Rebecca A. — Newport, Kentucky

Singers, mostly, especially Bob Dylan, Townes Van Zandt, Richard Thompson, Paul Kelly, and a few others. Visual artists: Richard Diebenkorn, Donald Evans, among others.

I’ve already mentioned some of the poets who continue to inspire me, but I’d
add to the list Cesar Vallejo, Weldon Kees, Cesare Pavese, Tomas Transtromer and C.P. Cavafy.


I heard or read you quote one of your former teachers somewher, who said something like, “the task of writing poetry is to say the most difficult thing?” When does one know one has it in them to say the most difficult thing?
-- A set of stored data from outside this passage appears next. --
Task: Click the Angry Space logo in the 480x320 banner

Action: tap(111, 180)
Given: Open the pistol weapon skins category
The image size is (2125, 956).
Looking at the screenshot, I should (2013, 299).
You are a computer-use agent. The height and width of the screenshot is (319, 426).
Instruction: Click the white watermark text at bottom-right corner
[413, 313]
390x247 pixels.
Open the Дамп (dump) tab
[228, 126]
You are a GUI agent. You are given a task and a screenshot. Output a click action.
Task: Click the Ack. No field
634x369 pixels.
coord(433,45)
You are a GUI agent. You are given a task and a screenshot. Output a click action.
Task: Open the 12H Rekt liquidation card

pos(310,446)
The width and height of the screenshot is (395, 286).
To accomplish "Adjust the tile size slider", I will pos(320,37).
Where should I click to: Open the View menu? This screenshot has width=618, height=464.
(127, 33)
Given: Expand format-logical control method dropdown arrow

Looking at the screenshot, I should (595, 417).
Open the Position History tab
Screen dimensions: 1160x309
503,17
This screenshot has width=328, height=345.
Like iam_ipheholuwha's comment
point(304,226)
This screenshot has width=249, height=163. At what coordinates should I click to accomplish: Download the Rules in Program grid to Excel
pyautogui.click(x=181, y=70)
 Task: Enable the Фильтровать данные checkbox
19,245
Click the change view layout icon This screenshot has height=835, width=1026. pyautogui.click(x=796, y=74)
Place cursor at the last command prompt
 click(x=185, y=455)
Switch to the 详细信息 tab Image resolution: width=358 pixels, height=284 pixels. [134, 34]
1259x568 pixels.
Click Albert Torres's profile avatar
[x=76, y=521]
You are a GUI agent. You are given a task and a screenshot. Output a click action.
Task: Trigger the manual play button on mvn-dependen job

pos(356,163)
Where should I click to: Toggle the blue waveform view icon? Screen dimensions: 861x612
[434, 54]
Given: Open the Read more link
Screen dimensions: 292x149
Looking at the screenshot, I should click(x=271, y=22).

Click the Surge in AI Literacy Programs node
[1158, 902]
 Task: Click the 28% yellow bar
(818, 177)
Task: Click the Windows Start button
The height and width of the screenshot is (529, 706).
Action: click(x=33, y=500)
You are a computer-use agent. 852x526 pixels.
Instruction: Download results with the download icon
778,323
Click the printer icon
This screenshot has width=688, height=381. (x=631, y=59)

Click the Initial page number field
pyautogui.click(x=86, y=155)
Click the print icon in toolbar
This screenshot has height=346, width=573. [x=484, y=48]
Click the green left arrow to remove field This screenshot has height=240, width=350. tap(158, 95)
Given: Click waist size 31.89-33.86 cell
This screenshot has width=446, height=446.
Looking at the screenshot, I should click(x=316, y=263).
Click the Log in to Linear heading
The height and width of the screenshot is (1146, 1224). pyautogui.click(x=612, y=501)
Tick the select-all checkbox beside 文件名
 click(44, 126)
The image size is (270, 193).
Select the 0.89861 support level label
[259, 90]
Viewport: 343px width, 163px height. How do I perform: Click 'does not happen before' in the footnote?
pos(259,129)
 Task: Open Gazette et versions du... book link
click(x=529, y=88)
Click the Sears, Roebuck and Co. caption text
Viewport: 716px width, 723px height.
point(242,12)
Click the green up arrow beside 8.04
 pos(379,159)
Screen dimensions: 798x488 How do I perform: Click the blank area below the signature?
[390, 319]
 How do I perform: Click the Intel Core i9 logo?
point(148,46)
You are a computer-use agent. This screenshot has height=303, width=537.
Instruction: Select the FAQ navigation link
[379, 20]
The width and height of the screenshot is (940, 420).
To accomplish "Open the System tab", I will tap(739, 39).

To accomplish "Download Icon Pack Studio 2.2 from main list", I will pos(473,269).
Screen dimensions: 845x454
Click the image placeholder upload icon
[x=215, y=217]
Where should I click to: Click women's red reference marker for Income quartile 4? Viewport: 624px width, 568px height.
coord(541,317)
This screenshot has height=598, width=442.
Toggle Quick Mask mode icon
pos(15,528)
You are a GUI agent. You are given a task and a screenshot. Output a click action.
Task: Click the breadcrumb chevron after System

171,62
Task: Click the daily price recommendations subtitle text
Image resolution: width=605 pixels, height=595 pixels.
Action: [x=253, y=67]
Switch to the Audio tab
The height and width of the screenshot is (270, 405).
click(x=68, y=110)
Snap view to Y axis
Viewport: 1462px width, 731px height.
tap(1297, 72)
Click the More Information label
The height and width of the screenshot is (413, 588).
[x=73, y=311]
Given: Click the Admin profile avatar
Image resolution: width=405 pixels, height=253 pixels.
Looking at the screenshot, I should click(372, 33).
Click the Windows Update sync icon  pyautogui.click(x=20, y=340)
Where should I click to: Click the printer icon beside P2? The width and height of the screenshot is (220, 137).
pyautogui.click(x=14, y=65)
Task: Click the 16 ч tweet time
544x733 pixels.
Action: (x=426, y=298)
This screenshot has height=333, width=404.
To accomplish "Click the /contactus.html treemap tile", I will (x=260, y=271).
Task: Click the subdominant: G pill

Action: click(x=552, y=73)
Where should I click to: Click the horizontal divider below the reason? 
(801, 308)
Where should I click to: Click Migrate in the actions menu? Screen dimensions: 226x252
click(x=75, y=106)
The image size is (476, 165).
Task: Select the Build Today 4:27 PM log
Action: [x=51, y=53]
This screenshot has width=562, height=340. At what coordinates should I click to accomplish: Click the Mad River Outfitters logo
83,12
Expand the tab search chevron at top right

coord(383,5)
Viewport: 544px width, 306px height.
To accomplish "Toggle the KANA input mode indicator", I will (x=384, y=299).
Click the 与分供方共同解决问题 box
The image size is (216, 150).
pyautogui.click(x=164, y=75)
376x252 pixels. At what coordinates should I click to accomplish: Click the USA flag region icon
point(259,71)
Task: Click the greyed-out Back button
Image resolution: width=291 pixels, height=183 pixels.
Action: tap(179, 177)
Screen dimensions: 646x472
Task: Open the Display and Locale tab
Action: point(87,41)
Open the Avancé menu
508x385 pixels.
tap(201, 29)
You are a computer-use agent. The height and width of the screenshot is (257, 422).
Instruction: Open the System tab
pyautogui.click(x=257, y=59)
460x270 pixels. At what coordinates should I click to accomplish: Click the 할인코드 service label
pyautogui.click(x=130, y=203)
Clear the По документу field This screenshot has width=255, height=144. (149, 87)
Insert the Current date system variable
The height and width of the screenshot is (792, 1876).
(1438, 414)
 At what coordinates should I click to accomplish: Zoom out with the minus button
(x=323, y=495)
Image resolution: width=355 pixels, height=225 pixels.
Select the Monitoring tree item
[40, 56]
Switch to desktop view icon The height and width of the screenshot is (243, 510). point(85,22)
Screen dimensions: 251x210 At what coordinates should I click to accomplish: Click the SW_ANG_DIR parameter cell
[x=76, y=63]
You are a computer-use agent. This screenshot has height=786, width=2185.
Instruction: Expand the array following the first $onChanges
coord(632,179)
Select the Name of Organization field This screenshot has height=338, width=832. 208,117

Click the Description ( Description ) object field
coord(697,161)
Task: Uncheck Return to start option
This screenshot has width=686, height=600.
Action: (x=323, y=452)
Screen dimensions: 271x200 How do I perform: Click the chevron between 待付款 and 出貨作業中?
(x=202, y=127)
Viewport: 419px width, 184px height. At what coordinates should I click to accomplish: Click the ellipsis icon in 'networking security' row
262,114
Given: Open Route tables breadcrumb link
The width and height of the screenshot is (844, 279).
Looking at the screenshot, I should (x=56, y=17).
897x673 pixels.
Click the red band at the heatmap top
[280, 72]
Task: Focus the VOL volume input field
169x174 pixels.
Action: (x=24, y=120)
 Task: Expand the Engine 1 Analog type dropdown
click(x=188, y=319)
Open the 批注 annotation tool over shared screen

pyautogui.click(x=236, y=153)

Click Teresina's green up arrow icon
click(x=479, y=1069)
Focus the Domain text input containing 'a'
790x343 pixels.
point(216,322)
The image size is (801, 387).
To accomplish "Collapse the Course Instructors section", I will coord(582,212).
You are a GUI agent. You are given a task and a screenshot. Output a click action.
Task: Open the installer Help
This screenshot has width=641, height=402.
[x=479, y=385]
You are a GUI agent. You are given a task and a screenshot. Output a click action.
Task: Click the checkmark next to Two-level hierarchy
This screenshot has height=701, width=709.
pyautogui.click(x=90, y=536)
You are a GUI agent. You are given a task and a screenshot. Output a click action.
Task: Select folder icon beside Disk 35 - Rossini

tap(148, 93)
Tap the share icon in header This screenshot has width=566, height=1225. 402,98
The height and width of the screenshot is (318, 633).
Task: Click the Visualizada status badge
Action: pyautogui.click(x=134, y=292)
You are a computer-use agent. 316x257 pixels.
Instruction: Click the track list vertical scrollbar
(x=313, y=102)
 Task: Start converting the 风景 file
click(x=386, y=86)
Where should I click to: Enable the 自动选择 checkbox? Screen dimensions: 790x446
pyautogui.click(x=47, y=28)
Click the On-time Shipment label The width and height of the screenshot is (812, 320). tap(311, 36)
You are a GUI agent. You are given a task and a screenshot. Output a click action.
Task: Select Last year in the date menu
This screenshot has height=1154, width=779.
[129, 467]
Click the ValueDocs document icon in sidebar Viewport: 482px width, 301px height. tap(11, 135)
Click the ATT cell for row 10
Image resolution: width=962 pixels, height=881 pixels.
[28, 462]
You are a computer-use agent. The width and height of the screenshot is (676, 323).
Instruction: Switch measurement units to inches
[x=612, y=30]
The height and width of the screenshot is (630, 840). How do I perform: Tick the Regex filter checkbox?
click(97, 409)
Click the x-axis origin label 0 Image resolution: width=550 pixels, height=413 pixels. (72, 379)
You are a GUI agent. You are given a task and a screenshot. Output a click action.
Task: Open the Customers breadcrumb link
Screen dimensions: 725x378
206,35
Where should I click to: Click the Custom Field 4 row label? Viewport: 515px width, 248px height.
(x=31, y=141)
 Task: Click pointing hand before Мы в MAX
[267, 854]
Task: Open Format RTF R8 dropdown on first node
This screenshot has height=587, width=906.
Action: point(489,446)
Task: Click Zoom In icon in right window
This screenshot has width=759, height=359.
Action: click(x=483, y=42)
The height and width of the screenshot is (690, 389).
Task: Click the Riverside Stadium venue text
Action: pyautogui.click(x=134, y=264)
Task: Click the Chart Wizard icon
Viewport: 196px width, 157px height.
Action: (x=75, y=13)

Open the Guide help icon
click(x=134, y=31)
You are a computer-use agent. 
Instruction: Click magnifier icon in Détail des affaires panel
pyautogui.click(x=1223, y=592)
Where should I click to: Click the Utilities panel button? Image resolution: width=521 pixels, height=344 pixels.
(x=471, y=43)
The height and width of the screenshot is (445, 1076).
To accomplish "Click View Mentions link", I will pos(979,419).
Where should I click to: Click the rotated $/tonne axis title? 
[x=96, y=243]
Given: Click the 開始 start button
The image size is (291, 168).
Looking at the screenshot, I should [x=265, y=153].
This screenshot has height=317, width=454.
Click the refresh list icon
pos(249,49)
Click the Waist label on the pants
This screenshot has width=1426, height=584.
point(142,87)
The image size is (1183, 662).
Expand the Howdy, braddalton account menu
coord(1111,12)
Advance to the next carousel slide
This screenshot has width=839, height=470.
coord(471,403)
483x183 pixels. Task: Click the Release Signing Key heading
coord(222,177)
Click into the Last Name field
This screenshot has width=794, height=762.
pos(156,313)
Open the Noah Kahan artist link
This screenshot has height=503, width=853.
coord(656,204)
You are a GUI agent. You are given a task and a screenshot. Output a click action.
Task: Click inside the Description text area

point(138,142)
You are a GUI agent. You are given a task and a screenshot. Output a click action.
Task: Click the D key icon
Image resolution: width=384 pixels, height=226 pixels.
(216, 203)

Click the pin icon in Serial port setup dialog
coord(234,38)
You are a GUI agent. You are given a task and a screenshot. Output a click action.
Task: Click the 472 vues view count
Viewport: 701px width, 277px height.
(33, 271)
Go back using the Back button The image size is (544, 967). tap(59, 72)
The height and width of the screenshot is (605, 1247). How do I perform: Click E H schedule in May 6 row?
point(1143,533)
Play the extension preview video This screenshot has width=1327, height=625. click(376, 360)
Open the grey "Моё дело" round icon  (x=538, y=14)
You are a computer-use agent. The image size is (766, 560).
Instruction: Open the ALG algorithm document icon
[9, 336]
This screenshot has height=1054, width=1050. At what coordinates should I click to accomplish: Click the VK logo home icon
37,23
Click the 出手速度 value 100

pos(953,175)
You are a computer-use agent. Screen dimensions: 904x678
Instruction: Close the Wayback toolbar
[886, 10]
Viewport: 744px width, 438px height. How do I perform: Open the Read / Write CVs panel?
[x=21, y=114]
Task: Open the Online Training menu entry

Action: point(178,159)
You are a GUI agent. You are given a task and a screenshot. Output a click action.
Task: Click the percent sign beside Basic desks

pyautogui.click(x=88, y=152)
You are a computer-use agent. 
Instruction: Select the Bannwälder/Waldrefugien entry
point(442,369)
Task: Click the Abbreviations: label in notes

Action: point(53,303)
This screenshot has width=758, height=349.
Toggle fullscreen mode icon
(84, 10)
I mean, as poet no longer young, and unpublished, and, let me be honest, abashed by how much poetry is out there–how does one get over that hurdle of feeling as if this stuff I’ve been writing for years and years is really all that necessary?

Charlie — DC

I wish I could say something by way of consolation regarding self-doubts, but of self-doubt all serious poets are composed, and one who lives in a state of self-doubt is probably a better poet than one who thinks his work is of great merit.


I’ve read quite a few of your poems. One of my favorites is “My Father’s Pornography,” but I could never figure out why the intrusion of the Emperor Hirohito. Would you mind explaining?

RT — Nowhere in Maryland

Hirohito’s death happened to coincide with the writing of the poem you mention, and I guess the allusion has something also to do with patriarchal matters which are one of the things which the poem seeks to address.


Has any of your work appeared in online journals? Do you think online magazines diminish the ethos of print publishing?

Rajiv S. — West Seneca

Online journals seem no better or no worse than print journals, though I do sometimes worry about how the huge proliferation of publishing venues for poets, at a time when (paradoxically) poets seem increasingly marginalized by this culture, might dilute the validity and integrity of our writing.